London Buses Will Soon Run on Recycled Coffee Grounds
Just one more reason coffee is vastly superior to tea
Coffee is already one of the primary fuel sources for most working professionals around the world. But thanks to a new project in London has its way, coffee won’t just coax you out of bed, but also power the public transportation that takes you to the office as well.
In an attempt to explore fossil fuel alternatives, a partnership between Shell, Argent Energy, biofuel company Bio-Bean, and Transport for London, the city’s iconic double-decker buses will soon run on “B20 Biofuel”, a proprietary combination of oil from coffee ground extracts and diesel. Best of all, there are no modification required for buses to run on B20.
Currently, Bio-Bean has enough on hand (six thousand litres) to power one bus for a year, but access to raw material shouldn’t be an issue once things get up and running. Londoners consume an estimated 20 million cups of coffee each day, which adds up to roughly 200,000 tons of coffee waste over the course of a year. With Bio-Bean’s current annual refinement capacity coming in around 50,000 tons, they’ll surely have their work cut out for them.

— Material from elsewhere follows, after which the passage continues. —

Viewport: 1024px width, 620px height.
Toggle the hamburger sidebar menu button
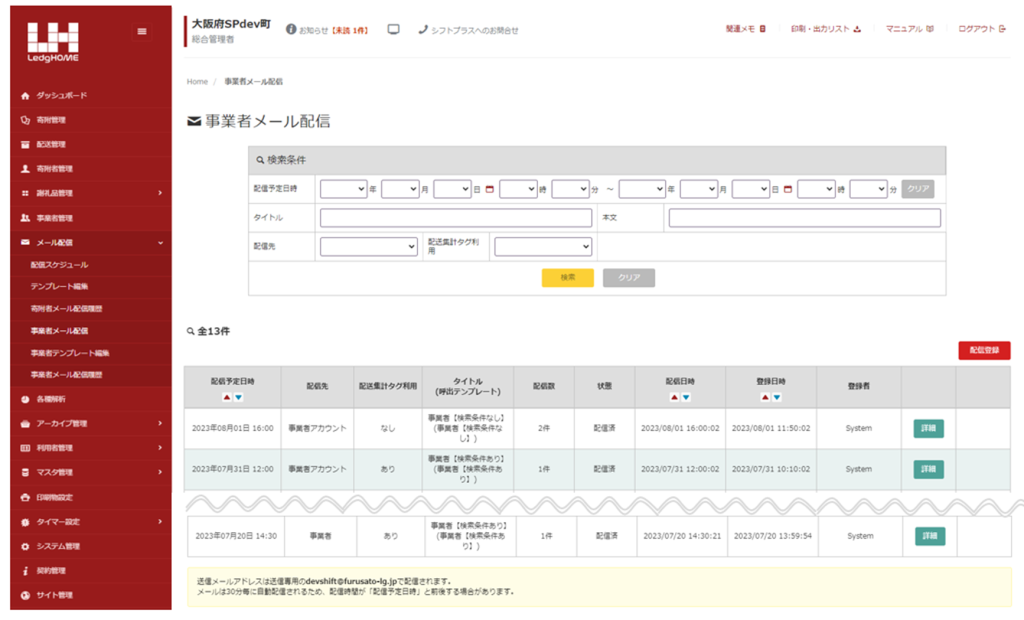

This also isn’t the first time TfL has turned to biofuels to power its public transportation. According to the BBC waste byproducts from cooking oil and tallow from meat processing is already fueling some of the city’s bus fleet. Given London mayor Sadiq Khan’s recent declaration that all new single-decker buses in London will run on zero-emission fuels starting next year, coffee-powered B20 looks to be a suitable complement to the electronic buses the city plans to purchase in the months and years ahead. Just one more reason to feel good about your morning latte.